They are a classic feature of most towns and are a traditional British landmark.
But there won’t be many tourists stopping to take photographs of this old red phone box in Blackpool.
A business owner on Preston Old Road, Marton, has said he is fed up of people using the phone box outside his garage as a urinal.
The once-proud feature has been targeted by yobs and now stands broken and battered.
John Baron, who runs West Coast Motors, used to help keep the phone box clean and tidy but said it is no longer worth the effort.
He said: “It is an eyesore – it’s basically a rubbish tip now.”
The phone box door has been broken off and Mr Baron said he frequently finds other people’s rubbish in there.
He added: “I used to clean it but I’ve just given up now.
“There are beer bottles chucked in the side of it.”
He said the eyesore is a source of frustration among local residents and little seems to be being done to improve it.
Mr Baron added: “The last time an engineer came down he said it wasn’t cost-effective to remove it.
“For two or three years the door has been off and now there’s graffiti on it.”
He said recently an engineer was sent to put a new handset on the phone box after it was damaged by yobs.
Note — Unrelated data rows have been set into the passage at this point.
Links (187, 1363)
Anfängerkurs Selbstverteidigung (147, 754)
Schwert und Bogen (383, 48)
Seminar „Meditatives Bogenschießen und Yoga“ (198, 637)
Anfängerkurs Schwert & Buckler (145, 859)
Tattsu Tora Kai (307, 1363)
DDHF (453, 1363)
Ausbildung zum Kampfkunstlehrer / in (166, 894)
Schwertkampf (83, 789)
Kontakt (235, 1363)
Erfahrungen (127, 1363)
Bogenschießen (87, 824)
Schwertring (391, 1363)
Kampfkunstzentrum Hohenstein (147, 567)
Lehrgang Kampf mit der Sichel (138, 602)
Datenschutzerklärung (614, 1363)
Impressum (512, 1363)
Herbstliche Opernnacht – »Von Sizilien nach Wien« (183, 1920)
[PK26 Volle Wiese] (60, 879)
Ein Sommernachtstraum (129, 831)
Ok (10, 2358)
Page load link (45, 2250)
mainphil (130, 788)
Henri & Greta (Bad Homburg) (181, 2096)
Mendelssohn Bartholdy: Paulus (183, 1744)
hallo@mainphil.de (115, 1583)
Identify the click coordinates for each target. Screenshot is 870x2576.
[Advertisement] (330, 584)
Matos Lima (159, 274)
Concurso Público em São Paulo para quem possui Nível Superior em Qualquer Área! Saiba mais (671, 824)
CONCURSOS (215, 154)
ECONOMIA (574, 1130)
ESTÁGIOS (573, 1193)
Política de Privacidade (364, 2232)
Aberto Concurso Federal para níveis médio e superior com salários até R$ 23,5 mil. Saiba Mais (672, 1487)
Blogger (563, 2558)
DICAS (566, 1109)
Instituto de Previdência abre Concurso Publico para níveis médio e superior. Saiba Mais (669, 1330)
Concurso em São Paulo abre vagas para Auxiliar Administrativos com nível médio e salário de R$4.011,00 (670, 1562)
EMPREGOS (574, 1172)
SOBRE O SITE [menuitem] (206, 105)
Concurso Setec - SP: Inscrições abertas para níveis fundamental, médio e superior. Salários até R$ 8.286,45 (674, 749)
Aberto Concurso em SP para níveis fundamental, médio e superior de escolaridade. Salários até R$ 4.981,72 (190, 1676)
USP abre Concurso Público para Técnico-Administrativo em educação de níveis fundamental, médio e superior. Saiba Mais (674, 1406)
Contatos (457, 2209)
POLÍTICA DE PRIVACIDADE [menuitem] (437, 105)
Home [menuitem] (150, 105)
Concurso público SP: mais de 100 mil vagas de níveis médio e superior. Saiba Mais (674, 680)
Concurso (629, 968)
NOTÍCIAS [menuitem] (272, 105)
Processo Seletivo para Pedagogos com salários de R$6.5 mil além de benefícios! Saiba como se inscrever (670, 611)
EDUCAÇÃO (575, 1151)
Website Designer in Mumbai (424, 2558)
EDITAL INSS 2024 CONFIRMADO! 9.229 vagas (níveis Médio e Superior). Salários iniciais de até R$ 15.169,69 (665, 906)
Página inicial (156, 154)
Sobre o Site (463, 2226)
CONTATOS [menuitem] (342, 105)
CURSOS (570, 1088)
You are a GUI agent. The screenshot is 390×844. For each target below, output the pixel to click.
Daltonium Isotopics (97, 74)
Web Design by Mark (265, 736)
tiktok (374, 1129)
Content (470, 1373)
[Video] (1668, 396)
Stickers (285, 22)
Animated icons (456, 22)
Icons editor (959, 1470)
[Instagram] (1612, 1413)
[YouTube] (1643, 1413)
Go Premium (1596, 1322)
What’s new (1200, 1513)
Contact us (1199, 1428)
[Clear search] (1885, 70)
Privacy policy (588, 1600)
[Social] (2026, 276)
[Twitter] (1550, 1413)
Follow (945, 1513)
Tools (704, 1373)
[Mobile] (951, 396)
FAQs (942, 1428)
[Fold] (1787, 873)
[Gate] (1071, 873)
A spokeswoman for BT, which owns the phone box, said the company was only aware of one case of vandalism in more than a year.
She added: “A replacement door has been ordered for this particular phone box.
“The phone kiosk is still used so we would not want to remove it.
“Our records show the incident in August is the only time it has been vandalised in the past 18 months, but of course any act of vandalism is regrettable.
“We respond to any reports of vandalism as quickly as we can.”
The red telephone box has been a signature of the UK since Sir Giles Gilbert Scott first submitted the design as a competition entry in 1924.
Joan Humble, chairman of Blackpool Civic Trust, said; “There are some telephone boxes that are nationally listed and, even though most people have mobiles, there are still a lot of individuals who value having them.
“The traditional phone boxes are still an interesting feature of our streets and roads.”